Already, this trend is occurring in health maintenance organizations (HMOs), the prepaid health plans gaining in popularity in the United States. Tarlov predicts that "these collectives of doctors can have the same impact as unions." Whether they will be used for collective bargaining, setting wages or strike tactics, Tarlov says, remains unclear. "But organization of doctors is becoming a reality," he says.

With growing numbers of physicians practicing, experts say, competition will increase. Salaries may even drop, particularly for the high-priced specialities. "What will happen to doctors' salaries?" asks Dr. Milton Terris, president of the National Health Association for Public Health Policy and editor of the Journal of Public Health Policy. "I think that there will be a lot more equality among physicians, so that family practice doctors and pediatricians will do better and surgical specialities will not do as well."

Doctors are also likely to be working for large conglomerates, which will control all facets of health care, from medical clinics and teaching hospitals to nursing homes. Evidence for this trend comes from the move of major hospital chains such as Humana and Hospital Corp. of American into the medical clinic business, experts say.

Some teaching hospitals are also branching out to become health care conglomerates, reports Jay Toole, a partner and specialist in the health care industry for Arthur Andersen. First among the entrants is the Mayo Clinic of Rochester, Minn., which is now setting up satellite clinics in Florida. "This is the beginning of a trend," Toole says. "These major organizations are going nationwide over a period of time."

The idea behind these "health conglomerates" is to control the whole health care delivery system. "If you get a fixed price for treating a patient, and you can't control the physician piece or the hospital piece of the pie, you are running a financial risk," Toole says. "You're going to see combination of delivery systems in the country getting into this."

"This will give us a nationalized, privately held health care system in which medical decisions are made in the boardroom based on the profit line, not on patients," predicts Cook County Hospital's Orris. "This country is trying a novel experiment that no other country has tried. We're trying to organize a national health service under private services and direct it toward profits."

The switch toward being an employe rather than the boss will probably result in some scheduling changes for physician and patient. "Some people call it the 7-Eleven approach," says Dr. Beverly C. Morgan, chair of the department of pediatrics at the University of California Medical School at Irvine and a member of the American Academy of Pediatrics Committee on Manpower. "You're in and you're out. You work set hours and go home and forget about it. Doctors in the future will be working fewer hours."

Better technology and greater competition will all translate to more free time for physicians, writes Kaiser Family Foundation's Tarlov in an upcoming issue of the journal Health Affairs. In turn, that shift should benefit consumers, he says, since doctors will have more time for their patients.

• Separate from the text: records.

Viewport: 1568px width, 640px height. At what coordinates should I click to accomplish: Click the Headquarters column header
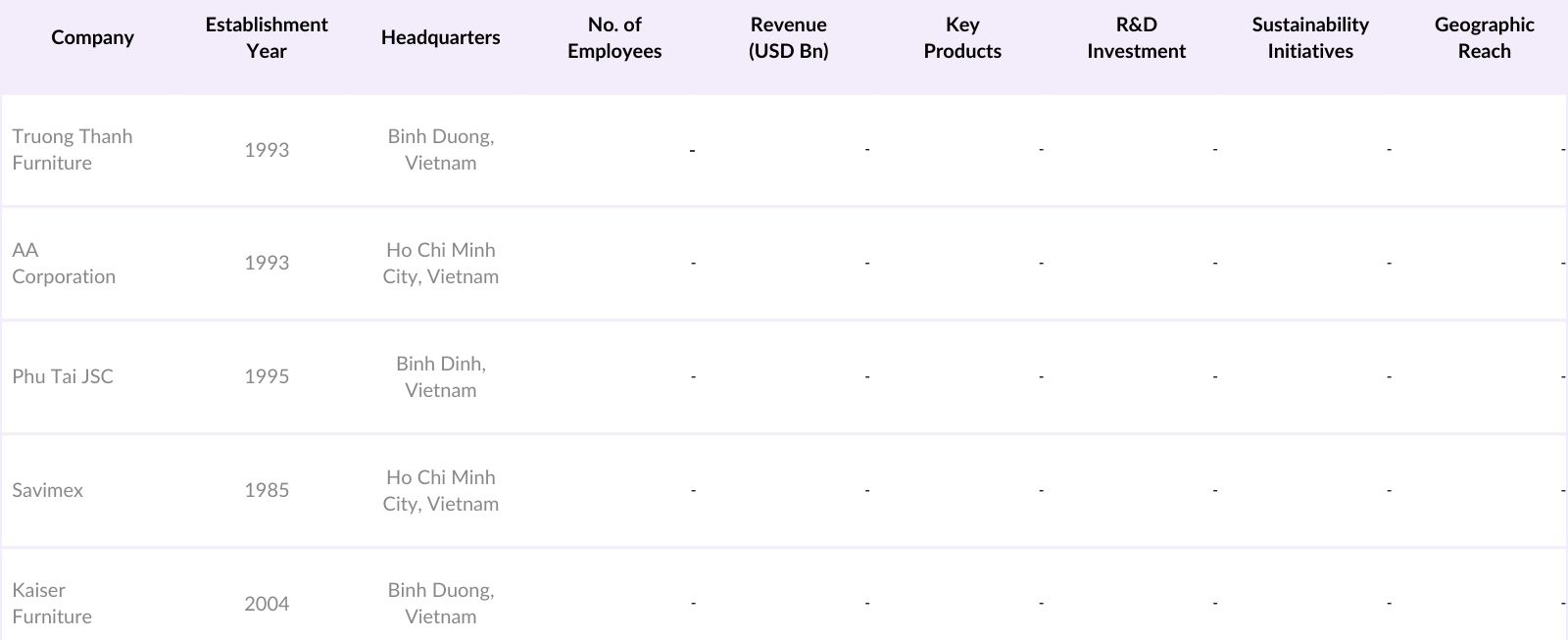(440, 37)
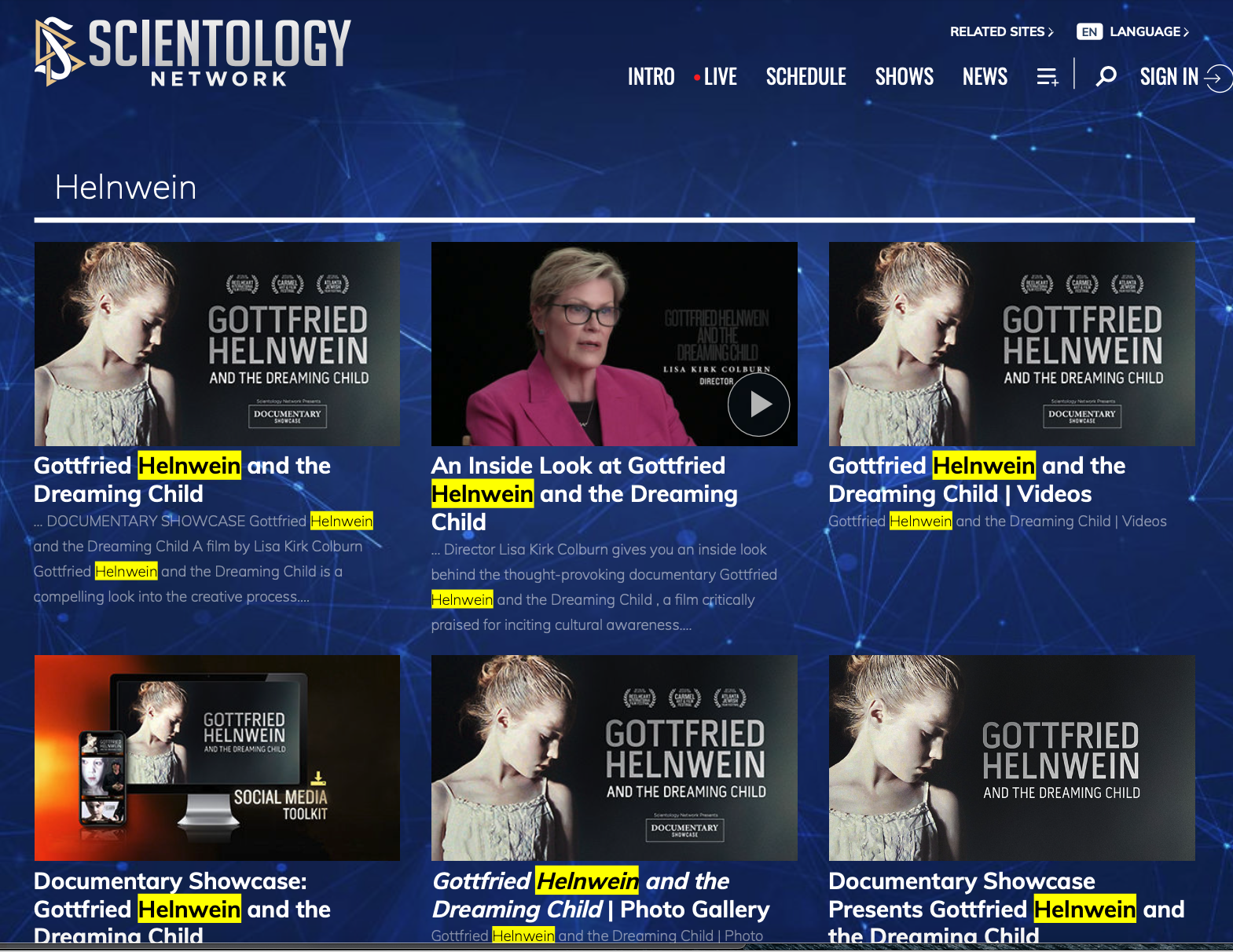Click the Photo Gallery documentary thumbnail
The height and width of the screenshot is (952, 1233).
(x=614, y=758)
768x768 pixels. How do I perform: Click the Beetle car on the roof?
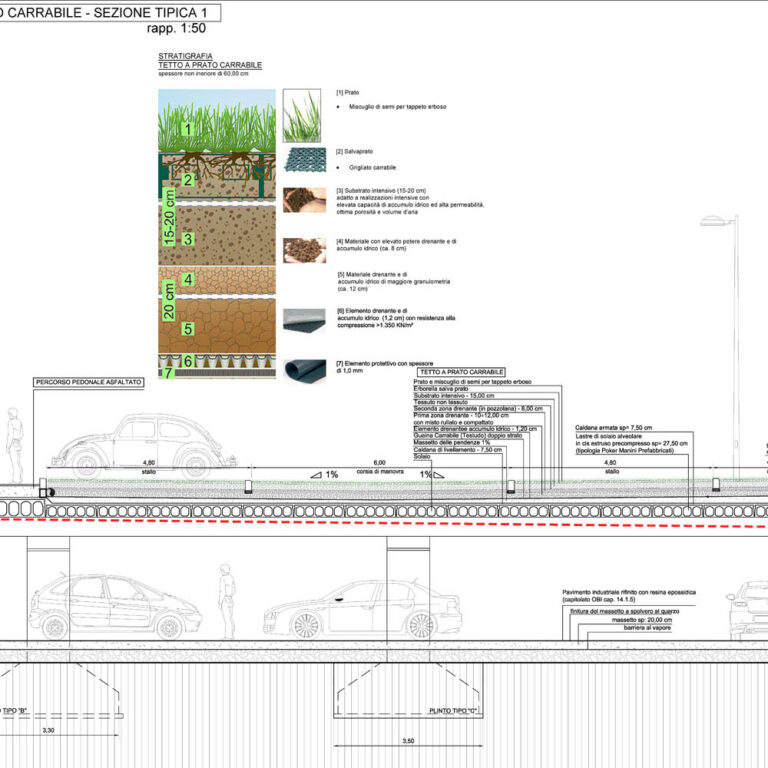point(143,444)
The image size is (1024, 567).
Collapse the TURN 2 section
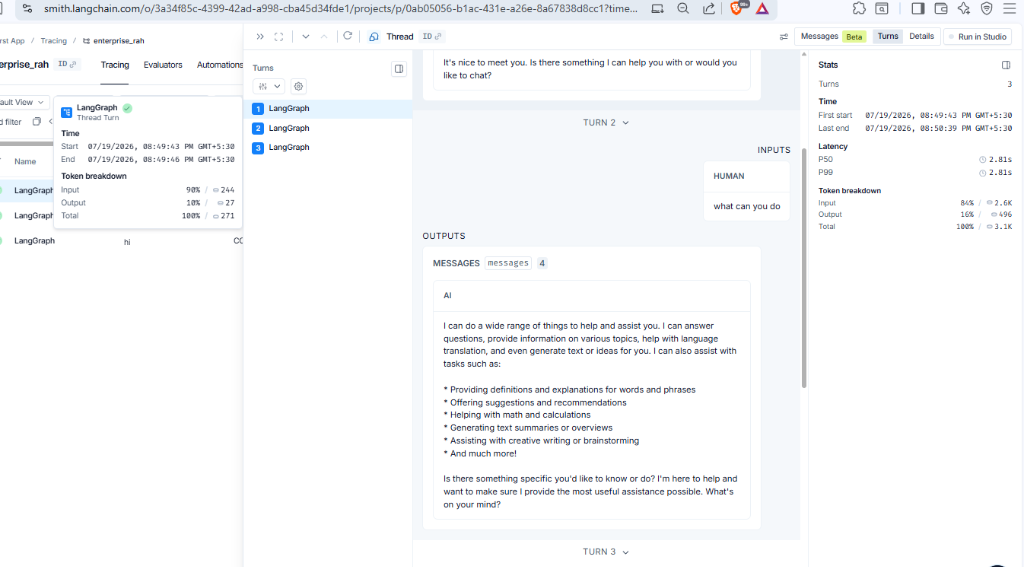tap(605, 123)
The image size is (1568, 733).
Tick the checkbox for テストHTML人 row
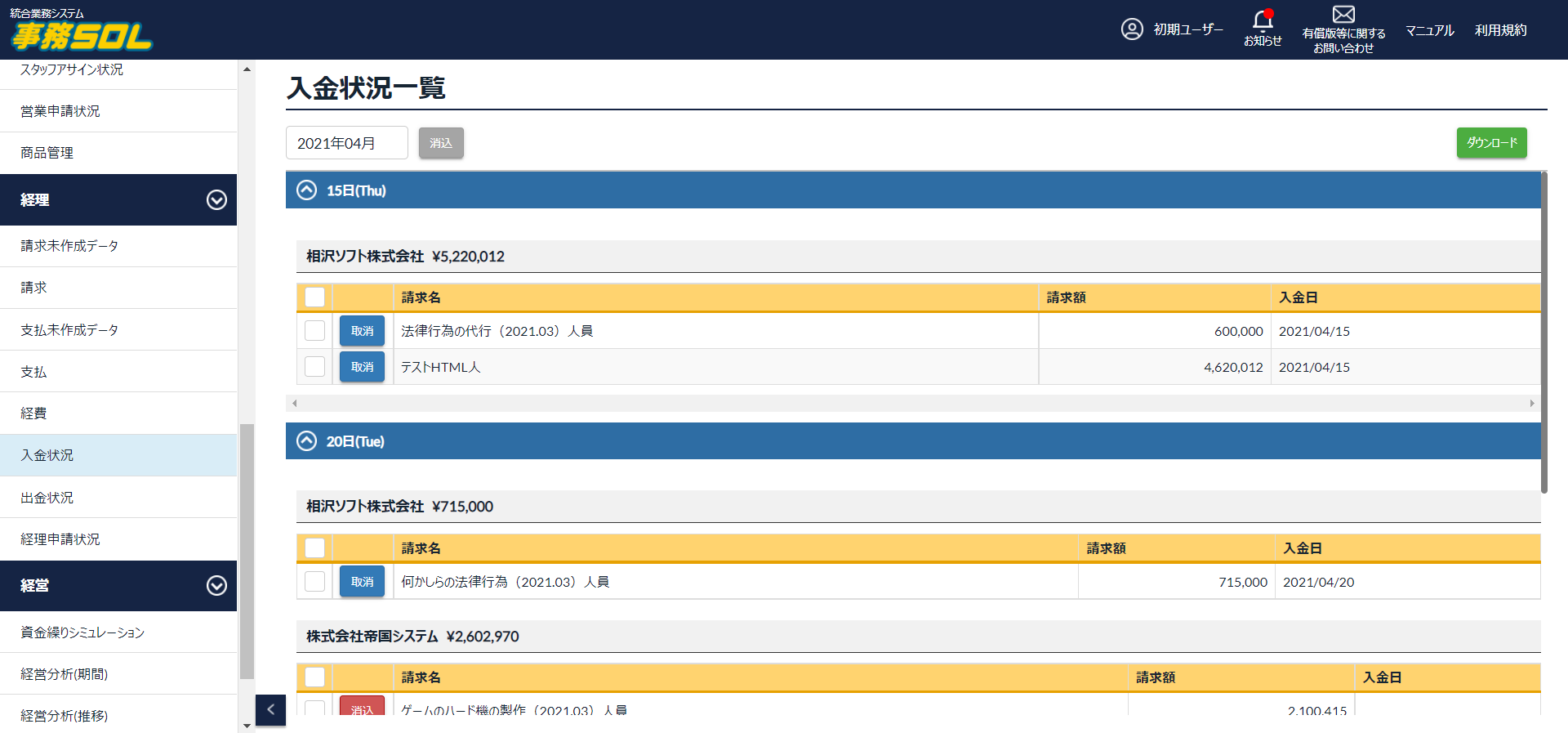[314, 367]
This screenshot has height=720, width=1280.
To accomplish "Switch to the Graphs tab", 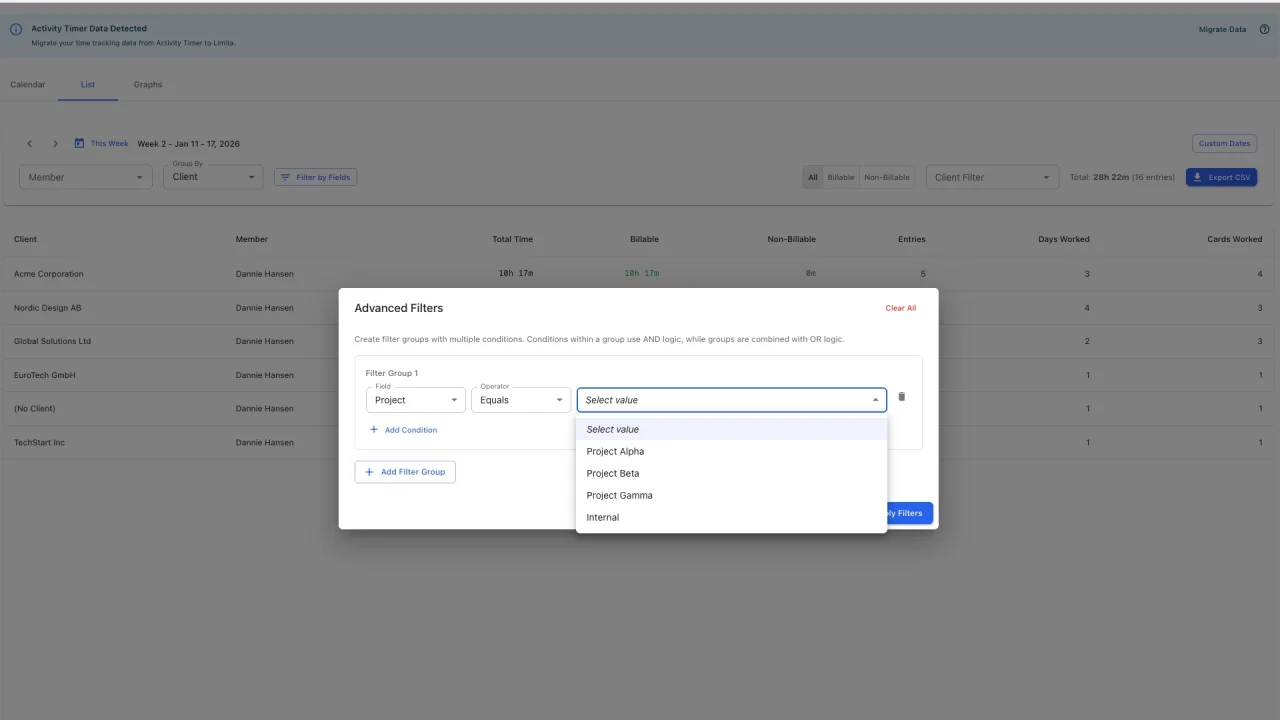I will pos(147,84).
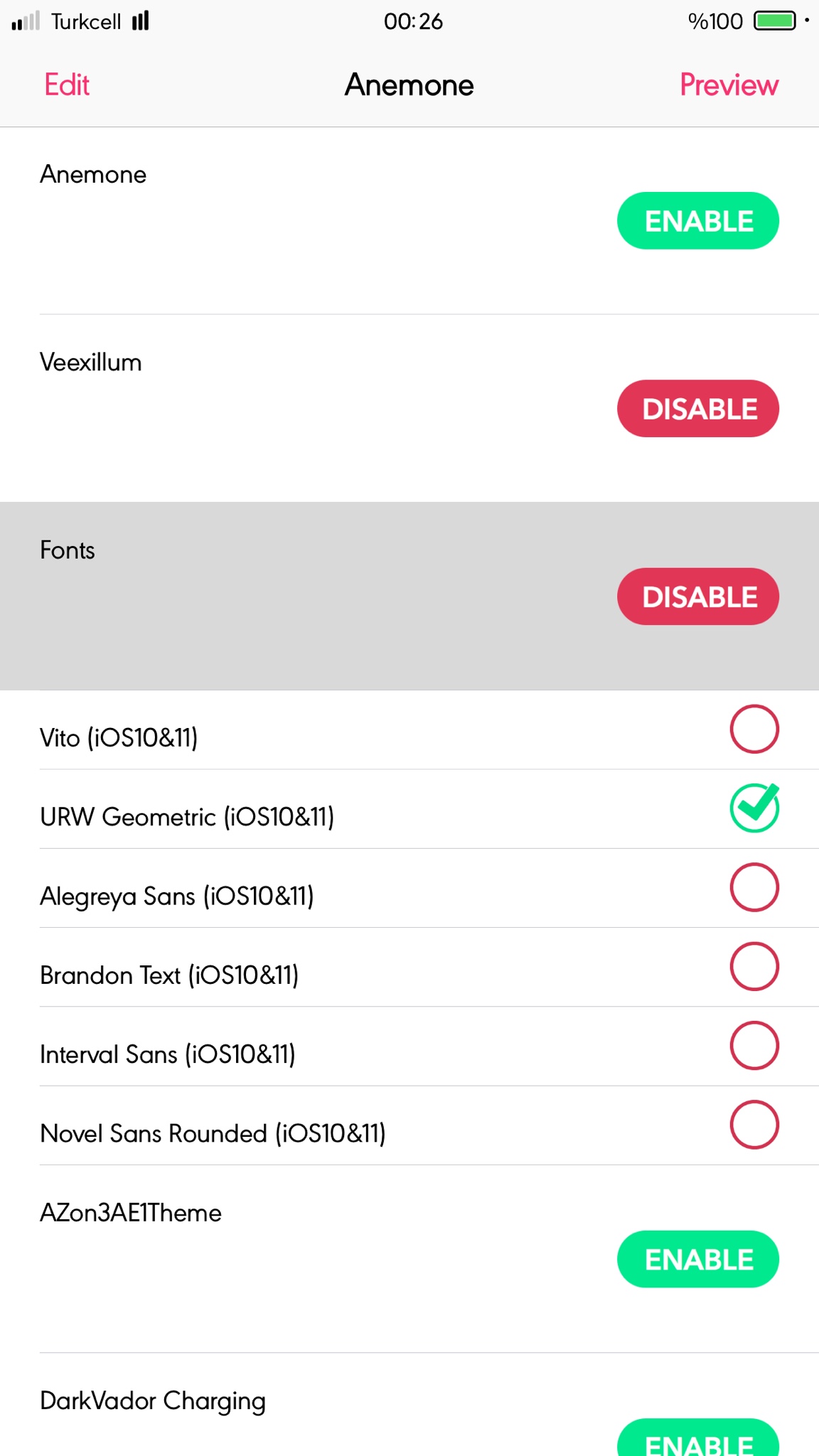Expand the AZon3AE1Theme row
819x1456 pixels.
[x=284, y=1258]
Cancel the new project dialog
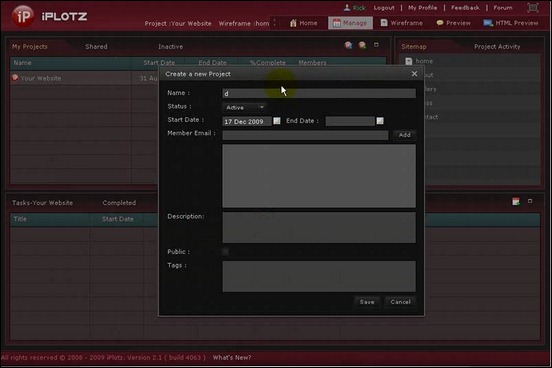The image size is (552, 368). [400, 302]
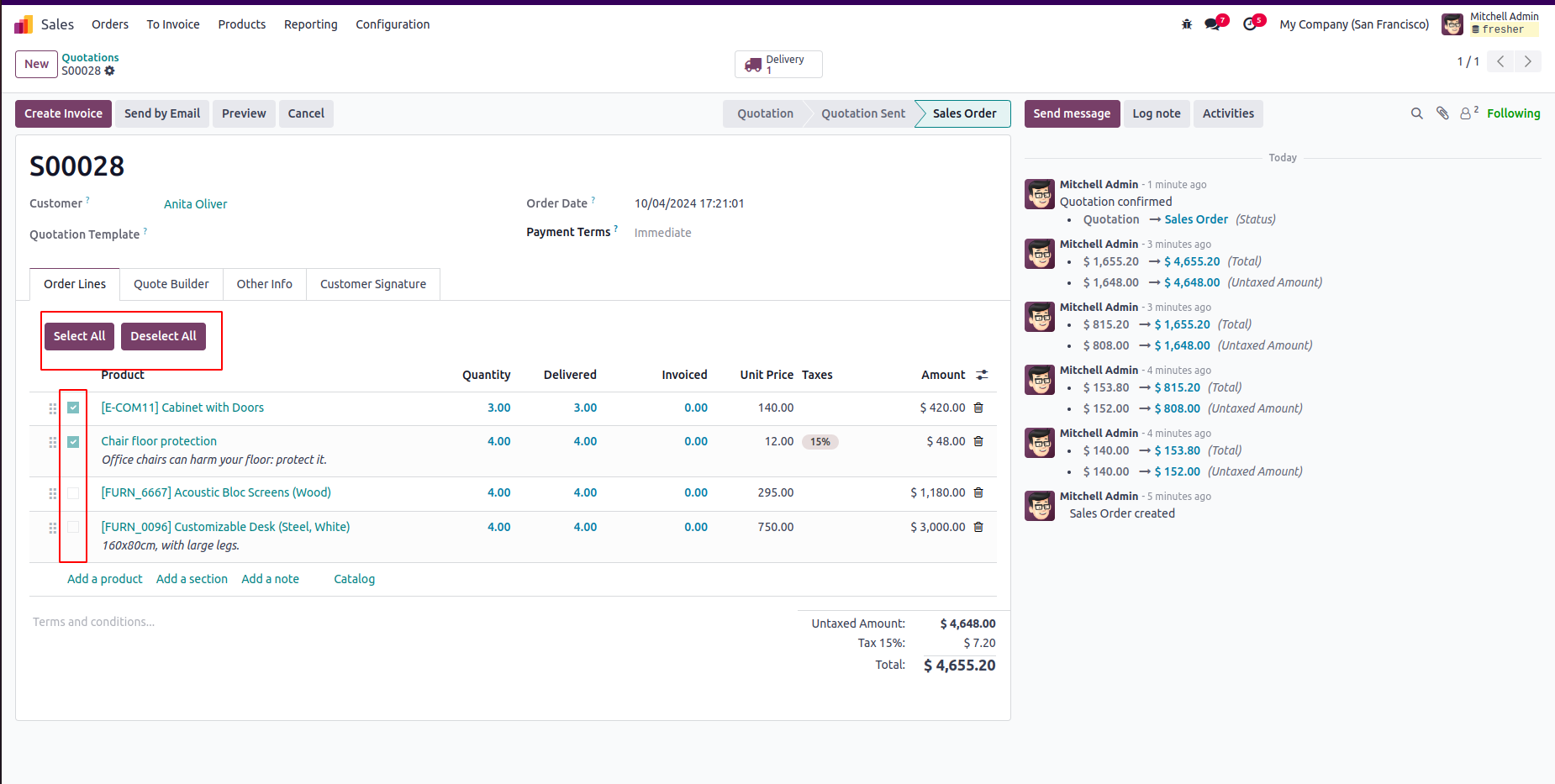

They will also have additional time for continuing medical education, for teaching and for caring for the poor.

Patients also may play a more active role in their own treatment. A 1984 report by Arthur Andersen for the American College of Hospital Administrators projects that by 1990, some 36 percent of patients will "usually obtain second physician opinions regarding surgery or major therapeutic treatment," compared with just 25 percent in 1984.

In addition, the report suggests that in 1990:

More than 70 percent of patients will at least occasionally select the hospital they go to, while 8 percent of patients will "usually" select the hospital. By comparison, only 11 percent of patients "occasionally" selected the hospital they were admitted to in 1984.

About eight of every 10 patients will occasionally reject their physician's advice for diagnostic testing, compared with just 9 percent in 1984.

About 17 percent of patients will usually select their doctor based on where he or she has admitting privileges to hospitals, and 74 percent will occasionally select the doctor on that basis. In 1984, only 11 percent of patients usually chose a doctor based on admitting privileges, while 66 percent occasionally did.